What you are asked to do —
Each record that follows must be printed exactly as given.

Data for this task —
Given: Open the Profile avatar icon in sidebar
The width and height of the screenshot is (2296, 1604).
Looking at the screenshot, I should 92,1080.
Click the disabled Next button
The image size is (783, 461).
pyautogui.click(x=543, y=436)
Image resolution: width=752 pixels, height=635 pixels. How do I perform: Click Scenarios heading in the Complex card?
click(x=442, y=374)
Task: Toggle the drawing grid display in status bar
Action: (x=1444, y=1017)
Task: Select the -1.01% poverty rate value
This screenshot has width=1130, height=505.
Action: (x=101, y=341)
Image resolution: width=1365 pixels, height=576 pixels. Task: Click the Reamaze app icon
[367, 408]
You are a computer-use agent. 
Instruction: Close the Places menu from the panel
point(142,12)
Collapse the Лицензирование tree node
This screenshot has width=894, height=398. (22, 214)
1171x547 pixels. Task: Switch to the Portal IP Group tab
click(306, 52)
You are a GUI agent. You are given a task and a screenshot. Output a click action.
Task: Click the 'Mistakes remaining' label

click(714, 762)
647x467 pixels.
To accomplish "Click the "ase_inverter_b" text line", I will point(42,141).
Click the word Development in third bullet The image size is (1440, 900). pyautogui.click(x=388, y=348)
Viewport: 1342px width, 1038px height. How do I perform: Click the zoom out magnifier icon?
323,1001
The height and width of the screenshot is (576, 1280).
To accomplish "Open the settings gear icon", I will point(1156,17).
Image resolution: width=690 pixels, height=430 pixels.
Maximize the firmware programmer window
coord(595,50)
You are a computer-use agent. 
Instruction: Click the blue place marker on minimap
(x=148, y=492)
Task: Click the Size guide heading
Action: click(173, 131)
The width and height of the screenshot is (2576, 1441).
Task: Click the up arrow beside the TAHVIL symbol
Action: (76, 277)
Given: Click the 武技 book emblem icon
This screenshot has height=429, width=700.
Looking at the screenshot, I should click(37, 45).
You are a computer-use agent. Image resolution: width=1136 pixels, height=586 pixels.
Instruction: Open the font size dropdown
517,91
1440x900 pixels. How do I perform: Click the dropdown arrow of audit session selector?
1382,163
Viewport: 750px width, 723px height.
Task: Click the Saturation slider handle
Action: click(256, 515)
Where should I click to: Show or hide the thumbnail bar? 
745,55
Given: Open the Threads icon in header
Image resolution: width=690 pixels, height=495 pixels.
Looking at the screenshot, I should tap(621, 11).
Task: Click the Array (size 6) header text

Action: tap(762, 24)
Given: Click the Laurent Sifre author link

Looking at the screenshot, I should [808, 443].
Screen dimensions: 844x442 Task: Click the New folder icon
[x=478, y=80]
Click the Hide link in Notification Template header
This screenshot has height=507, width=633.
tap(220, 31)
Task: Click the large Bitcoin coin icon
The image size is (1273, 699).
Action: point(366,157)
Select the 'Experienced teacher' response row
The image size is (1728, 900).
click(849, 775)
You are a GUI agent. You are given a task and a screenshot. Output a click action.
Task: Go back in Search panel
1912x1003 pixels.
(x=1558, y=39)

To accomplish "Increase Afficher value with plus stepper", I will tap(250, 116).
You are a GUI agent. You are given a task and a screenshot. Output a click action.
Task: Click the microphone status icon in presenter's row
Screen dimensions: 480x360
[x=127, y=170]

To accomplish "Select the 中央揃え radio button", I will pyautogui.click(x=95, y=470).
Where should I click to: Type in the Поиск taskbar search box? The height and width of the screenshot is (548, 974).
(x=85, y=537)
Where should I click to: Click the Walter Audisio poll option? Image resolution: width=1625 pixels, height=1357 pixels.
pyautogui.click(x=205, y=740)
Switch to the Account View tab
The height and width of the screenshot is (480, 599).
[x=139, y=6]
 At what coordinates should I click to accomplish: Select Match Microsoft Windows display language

Your solution —
Given: Open the Profile avatar icon in sidebar
The width and height of the screenshot is (2296, 1604).
Looking at the screenshot, I should 92,1080.
Click the disabled Next button
The image size is (783, 461).
pyautogui.click(x=543, y=436)
Image resolution: width=752 pixels, height=635 pixels. How do I perform: Click Scenarios heading in the Complex card?
click(x=442, y=374)
Task: Toggle the drawing grid display in status bar
Action: (x=1444, y=1017)
Task: Select the -1.01% poverty rate value
This screenshot has width=1130, height=505.
Action: (x=101, y=341)
Image resolution: width=1365 pixels, height=576 pixels. Task: Click the Reamaze app icon
[367, 408]
You are a computer-use agent. 
Instruction: Close the Places menu from the panel
point(142,12)
Collapse the Лицензирование tree node
This screenshot has width=894, height=398. (22, 214)
1171x547 pixels. Task: Switch to the Portal IP Group tab
click(306, 52)
You are a GUI agent. You are given a task and a screenshot. Output a click action.
Task: Click the 'Mistakes remaining' label

click(714, 762)
647x467 pixels.
To accomplish "Click the "ase_inverter_b" text line", I will point(42,141).
Click the word Development in third bullet The image size is (1440, 900). pyautogui.click(x=388, y=348)
Viewport: 1342px width, 1038px height. How do I perform: Click the zoom out magnifier icon?
323,1001
The height and width of the screenshot is (576, 1280).
To accomplish "Open the settings gear icon", I will point(1156,17).
Image resolution: width=690 pixels, height=430 pixels.
Maximize the firmware programmer window
coord(595,50)
You are a computer-use agent. 
Instruction: Click the blue place marker on minimap
(x=148, y=492)
Task: Click the Size guide heading
Action: click(173, 131)
The width and height of the screenshot is (2576, 1441).
Task: Click the up arrow beside the TAHVIL symbol
Action: (76, 277)
Given: Click the 武技 book emblem icon
This screenshot has height=429, width=700.
Looking at the screenshot, I should click(37, 45).
You are a computer-use agent. Image resolution: width=1136 pixels, height=586 pixels.
Instruction: Open the font size dropdown
517,91
1440x900 pixels. How do I perform: Click the dropdown arrow of audit session selector?
1382,163
Viewport: 750px width, 723px height.
Task: Click the Saturation slider handle
Action: click(256, 515)
Where should I click to: Show or hide the thumbnail bar? 
745,55
Given: Open the Threads icon in header
Image resolution: width=690 pixels, height=495 pixels.
Looking at the screenshot, I should tap(621, 11).
Task: Click the Array (size 6) header text

Action: tap(762, 24)
Given: Click the Laurent Sifre author link

Looking at the screenshot, I should [808, 443].
Screen dimensions: 844x442 Task: Click the New folder icon
[x=478, y=80]
Click the Hide link in Notification Template header
This screenshot has height=507, width=633.
tap(220, 31)
Task: Click the large Bitcoin coin icon
The image size is (1273, 699).
Action: point(366,157)
Select the 'Experienced teacher' response row
The image size is (1728, 900).
click(849, 775)
You are a GUI agent. You are given a task and a screenshot. Output a click action.
Task: Go back in Search panel
1912x1003 pixels.
(x=1558, y=39)

To accomplish "Increase Afficher value with plus stepper", I will tap(250, 116).
You are a GUI agent. You are given a task and a screenshot. Output a click action.
Task: Click the microphone status icon in presenter's row
Screen dimensions: 480x360
[x=127, y=170]

To accomplish "Select the 中央揃え radio button", I will pyautogui.click(x=95, y=470).
Where should I click to: Type in the Поиск taskbar search box? The height and width of the screenshot is (548, 974).
(x=85, y=537)
Where should I click to: Click the Walter Audisio poll option? Image resolution: width=1625 pixels, height=1357 pixels.
pyautogui.click(x=205, y=740)
Switch to the Account View tab
The height and width of the screenshot is (480, 599).
[x=139, y=6]
 At what coordinates should I click to accomplish: Select Match Microsoft Windows display language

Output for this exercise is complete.